Oregon State University has launched a Global Hemp Innovation Center which encompasses over 40 faculty members from 20 disciplines, the Daily Barometer reports. The researchers come from 10 of the university’s research and extension centers around the world.
OSU Professor Jay Noller told the Barometer that the 2018 Farm Bill – which removed hemp from the federal drug schedule – opened the door for hemp research and that there currently are undergraduate and graduate students already researching the crop.
“It has been overwhelming, our email box is rather full, people wanting to engage with the center, and most of that has been positive. There has been a small amount of negative responses from people who believe it is marijuana. Hemp is in the same genus as marijuana, but it does not have the psychoactive properties of marijuana.” – Noller, to the Daily Barometer
Faculty members Dr. Sabry Elias and Dr. David Stimpson have already started researching the viability of hemp seeds at the Oregon State Seed Laboratory. Elias indicated the studies include “assessing their planting value” and “dormancy levels in hemp seeds and methods of breaking it.”
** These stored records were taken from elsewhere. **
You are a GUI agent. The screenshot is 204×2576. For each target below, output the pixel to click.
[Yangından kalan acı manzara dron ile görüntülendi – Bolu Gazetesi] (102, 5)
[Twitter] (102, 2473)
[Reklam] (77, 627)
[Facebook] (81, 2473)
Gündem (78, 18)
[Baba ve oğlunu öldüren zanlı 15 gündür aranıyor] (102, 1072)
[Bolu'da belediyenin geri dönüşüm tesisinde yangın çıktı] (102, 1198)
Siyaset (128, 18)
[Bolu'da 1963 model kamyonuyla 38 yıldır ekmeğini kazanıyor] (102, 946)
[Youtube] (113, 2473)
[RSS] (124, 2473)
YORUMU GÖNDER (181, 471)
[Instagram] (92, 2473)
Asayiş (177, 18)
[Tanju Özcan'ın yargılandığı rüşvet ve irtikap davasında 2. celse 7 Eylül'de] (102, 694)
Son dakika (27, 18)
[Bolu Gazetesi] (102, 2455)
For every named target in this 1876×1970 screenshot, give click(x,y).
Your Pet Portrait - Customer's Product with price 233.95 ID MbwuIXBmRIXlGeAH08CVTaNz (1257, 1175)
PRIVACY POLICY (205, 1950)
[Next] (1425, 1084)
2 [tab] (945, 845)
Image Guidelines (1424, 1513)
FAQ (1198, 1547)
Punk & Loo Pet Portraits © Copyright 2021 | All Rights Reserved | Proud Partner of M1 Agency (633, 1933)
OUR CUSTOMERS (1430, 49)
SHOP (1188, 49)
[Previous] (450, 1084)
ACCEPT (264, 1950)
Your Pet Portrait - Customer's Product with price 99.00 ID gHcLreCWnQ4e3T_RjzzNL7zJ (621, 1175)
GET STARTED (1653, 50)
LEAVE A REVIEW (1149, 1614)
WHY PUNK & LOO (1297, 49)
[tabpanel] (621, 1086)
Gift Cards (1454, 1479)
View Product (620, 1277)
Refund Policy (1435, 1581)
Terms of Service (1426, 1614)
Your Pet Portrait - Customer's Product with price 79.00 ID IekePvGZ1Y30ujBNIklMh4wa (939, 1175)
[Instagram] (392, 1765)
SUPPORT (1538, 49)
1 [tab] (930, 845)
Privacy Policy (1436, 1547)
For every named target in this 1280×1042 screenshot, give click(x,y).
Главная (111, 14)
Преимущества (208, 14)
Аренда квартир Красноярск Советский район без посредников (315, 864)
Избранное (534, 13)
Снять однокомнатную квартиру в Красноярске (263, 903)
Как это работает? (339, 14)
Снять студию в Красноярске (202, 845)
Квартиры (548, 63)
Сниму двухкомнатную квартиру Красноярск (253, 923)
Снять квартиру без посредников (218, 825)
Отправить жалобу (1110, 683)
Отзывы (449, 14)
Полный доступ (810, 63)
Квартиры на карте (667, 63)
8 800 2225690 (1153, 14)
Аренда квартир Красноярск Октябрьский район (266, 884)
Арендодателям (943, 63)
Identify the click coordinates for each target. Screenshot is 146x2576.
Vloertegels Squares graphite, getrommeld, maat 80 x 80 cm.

Stimpson said the breaking study is an effort to “report the maximum potential germination for any given seed lot.”
Much of the research is currently being conducted at OSU extensions in Serbia, Bulgaria, and China, Noller said.
“The OSU Global Hemp Innovation Center has at its focus a great symbiosis that works around the world and is the nation’s largest hemp research center,” Noller said in the report. “We are really in a position to be a national leader, working with other universities, providing leadership, and helping move the nation forward with this important crop.”
Open positions for the research program are available via the OSU job website.